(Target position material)
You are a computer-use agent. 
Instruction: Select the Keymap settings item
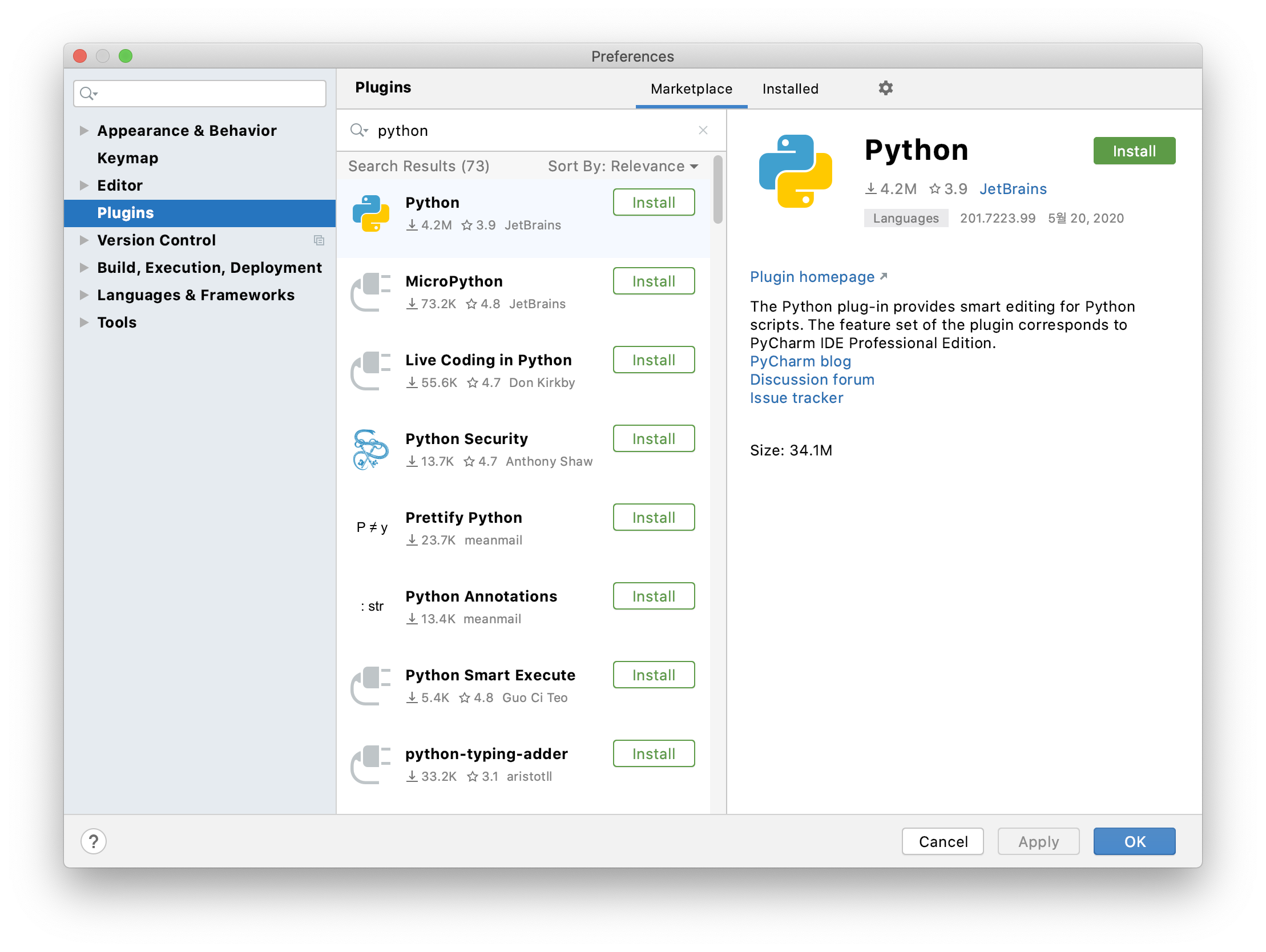click(128, 158)
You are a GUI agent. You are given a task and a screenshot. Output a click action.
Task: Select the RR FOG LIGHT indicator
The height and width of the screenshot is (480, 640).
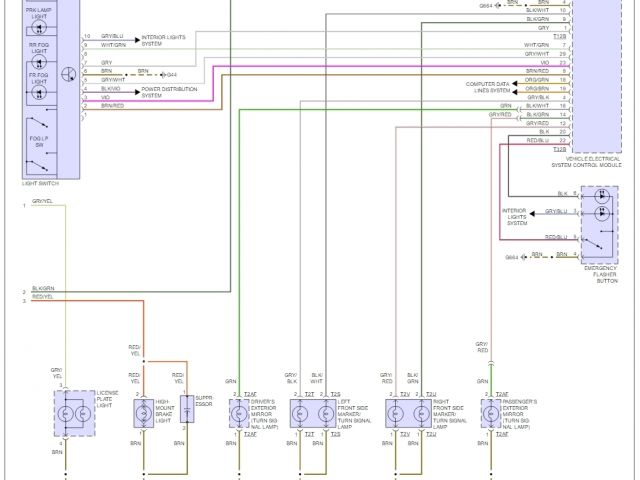[x=40, y=56]
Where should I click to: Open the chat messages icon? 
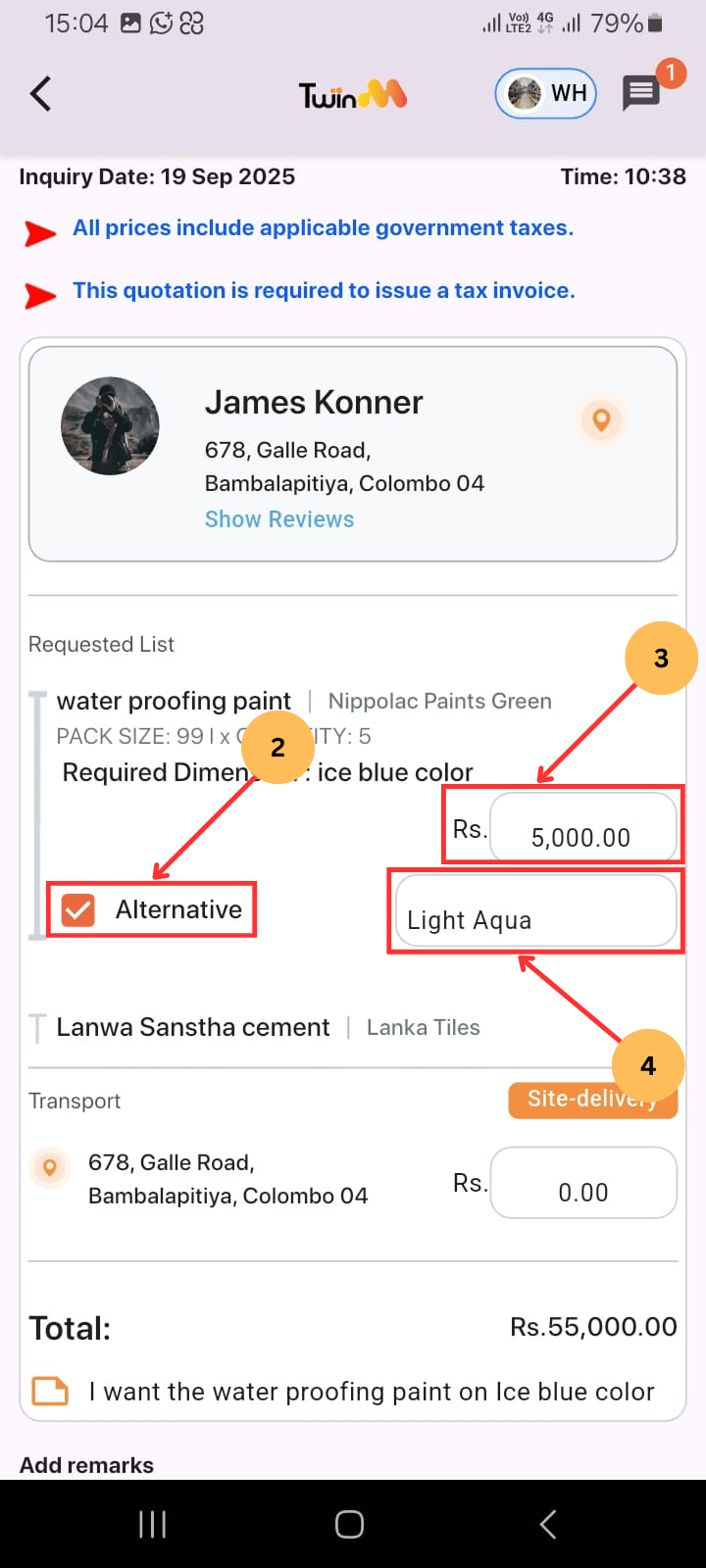point(641,94)
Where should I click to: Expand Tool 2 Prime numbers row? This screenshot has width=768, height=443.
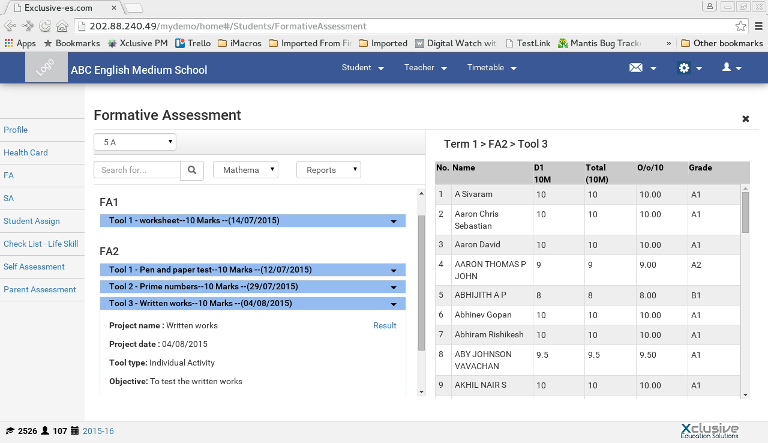[253, 287]
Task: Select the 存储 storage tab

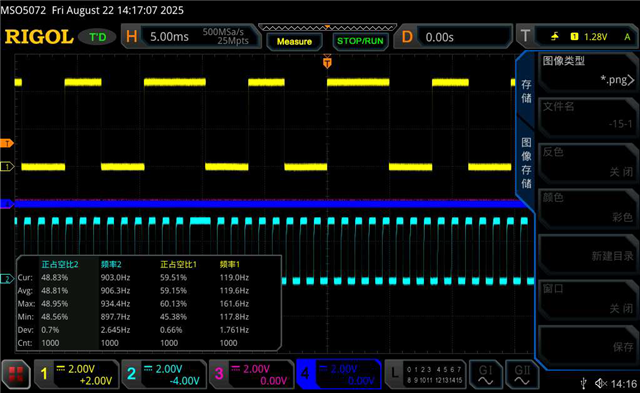Action: (x=526, y=91)
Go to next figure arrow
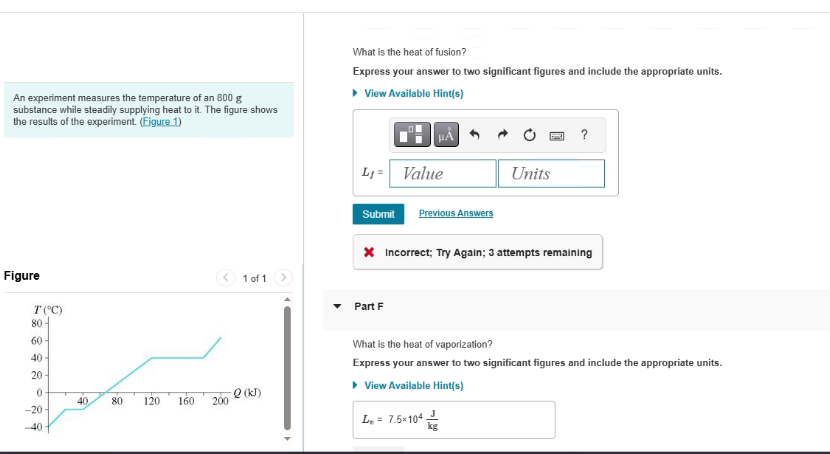 [x=283, y=277]
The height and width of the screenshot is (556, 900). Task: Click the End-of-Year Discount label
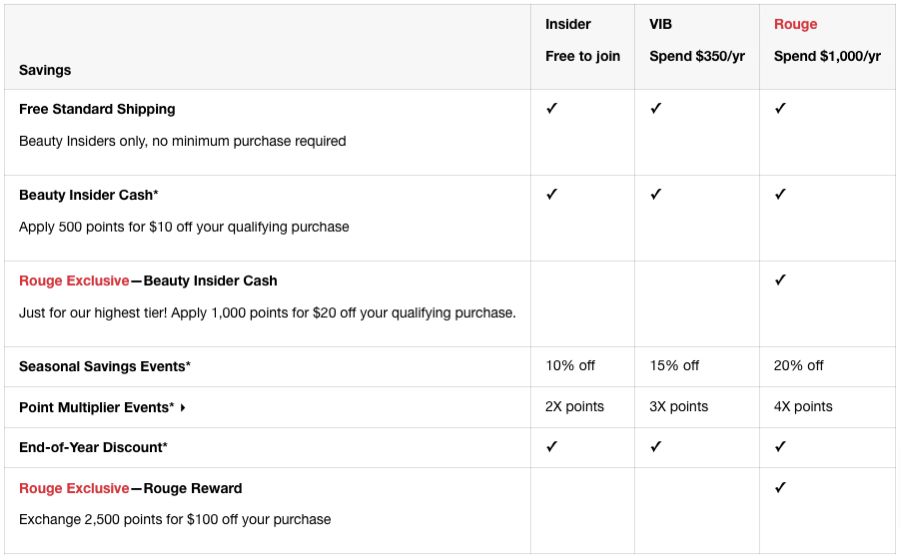coord(93,448)
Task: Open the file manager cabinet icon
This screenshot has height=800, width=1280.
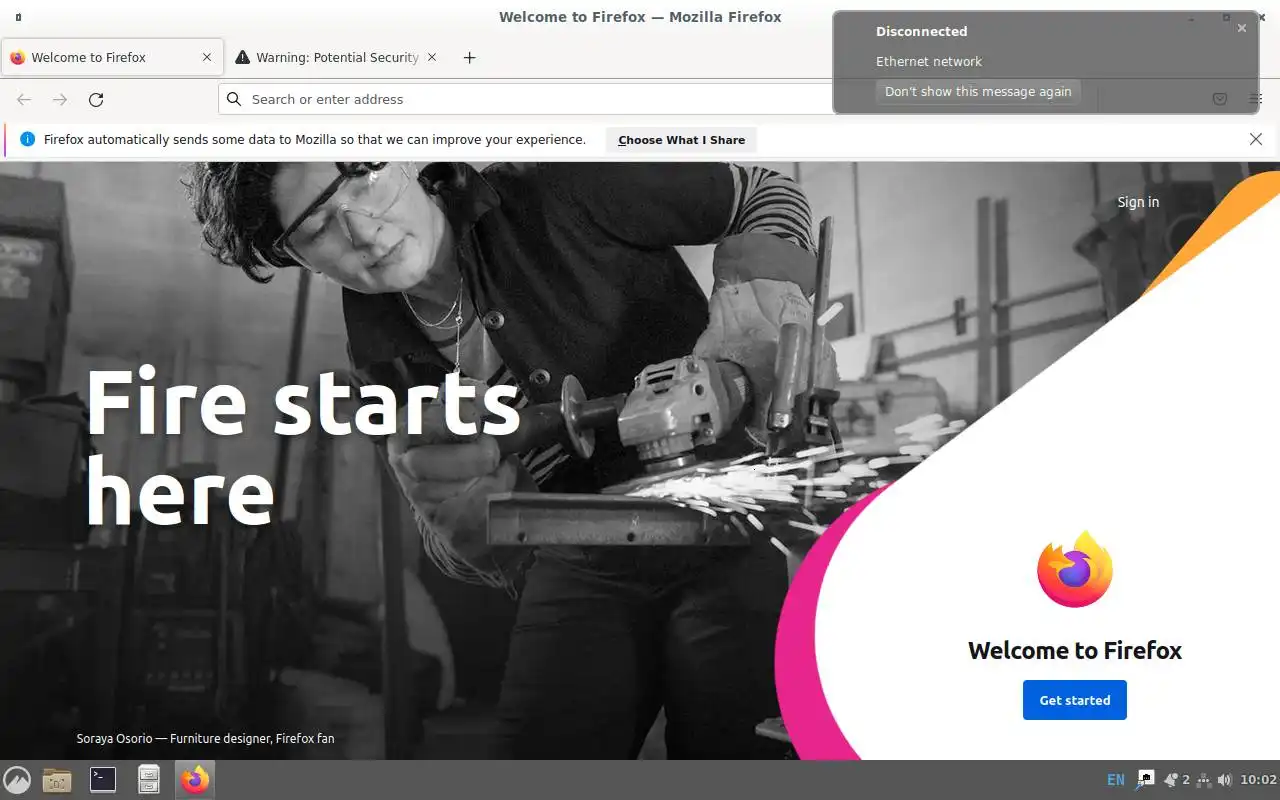Action: pyautogui.click(x=149, y=779)
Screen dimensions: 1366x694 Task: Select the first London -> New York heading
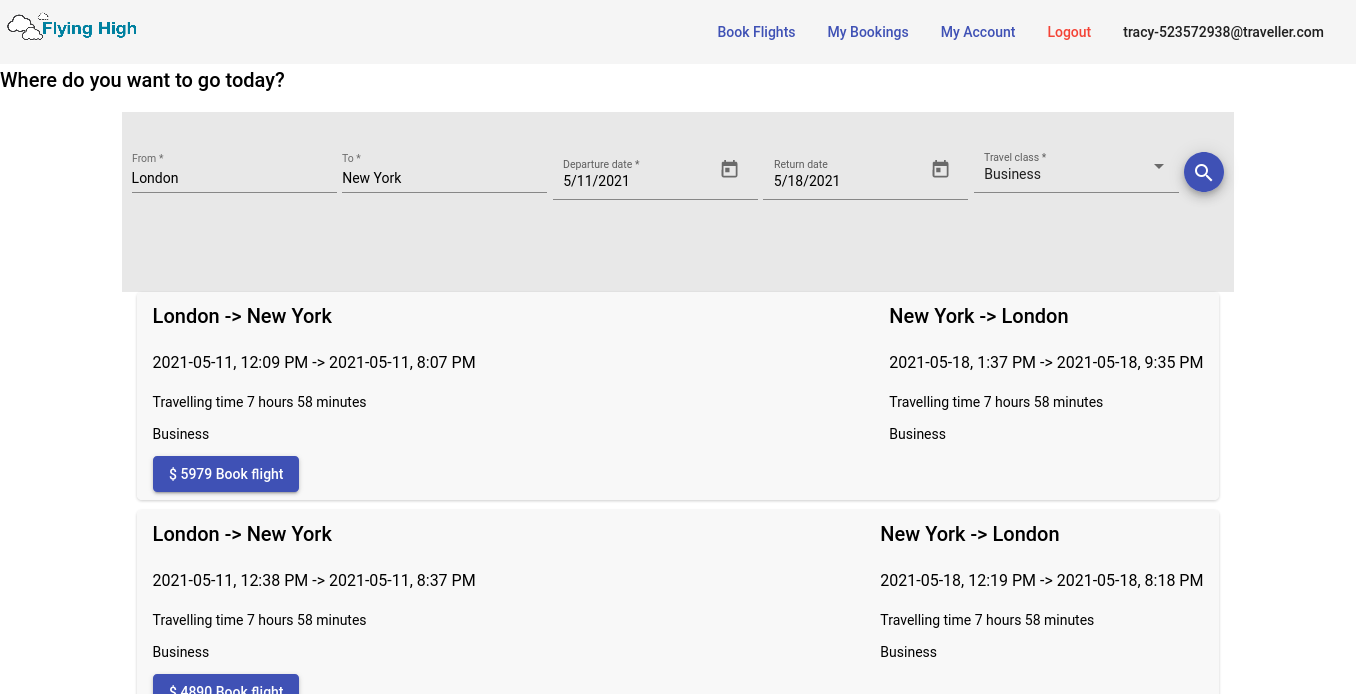[x=242, y=316]
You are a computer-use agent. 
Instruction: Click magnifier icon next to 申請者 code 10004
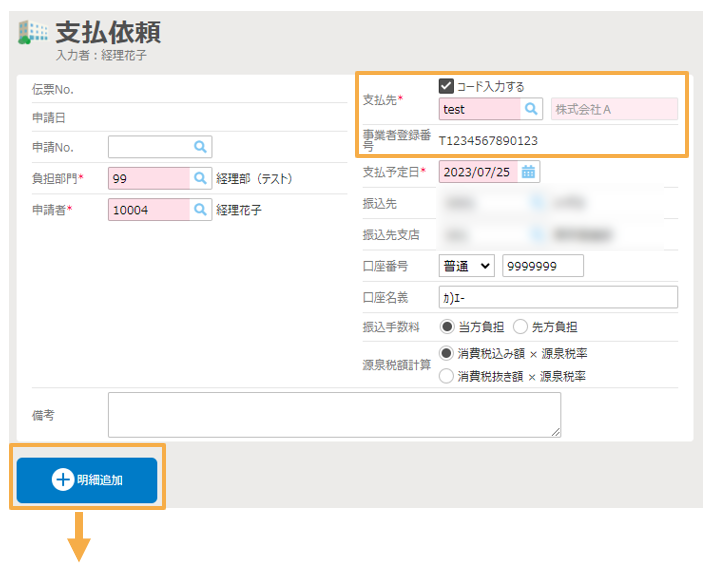(201, 210)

▶ [Objective]: Rename "icon" to "button" in the material from the line containing "Where should I click to: Open" through the end, leaving all else unchanged. Leave the pictures out of your answer.

▶ [Task output]:
Where should I click to: Open the chat messages button? 
point(641,94)
Where should I click to: Expand Tool 2 Prime numbers row? This screenshot has width=768, height=443.
[253, 287]
Task: Select the 存储 storage tab

Action: (x=526, y=91)
Go to next figure arrow
 [x=283, y=277]
The height and width of the screenshot is (556, 900). Task: Click the End-of-Year Discount label
coord(93,448)
Task: Open the file manager cabinet button
This screenshot has height=800, width=1280.
Action: pyautogui.click(x=149, y=779)
Screen dimensions: 1366x694 Task: Select the first London -> New York heading
[x=242, y=316]
You are a computer-use agent. 
Instruction: Click magnifier button next to 申請者 code 10004
(201, 210)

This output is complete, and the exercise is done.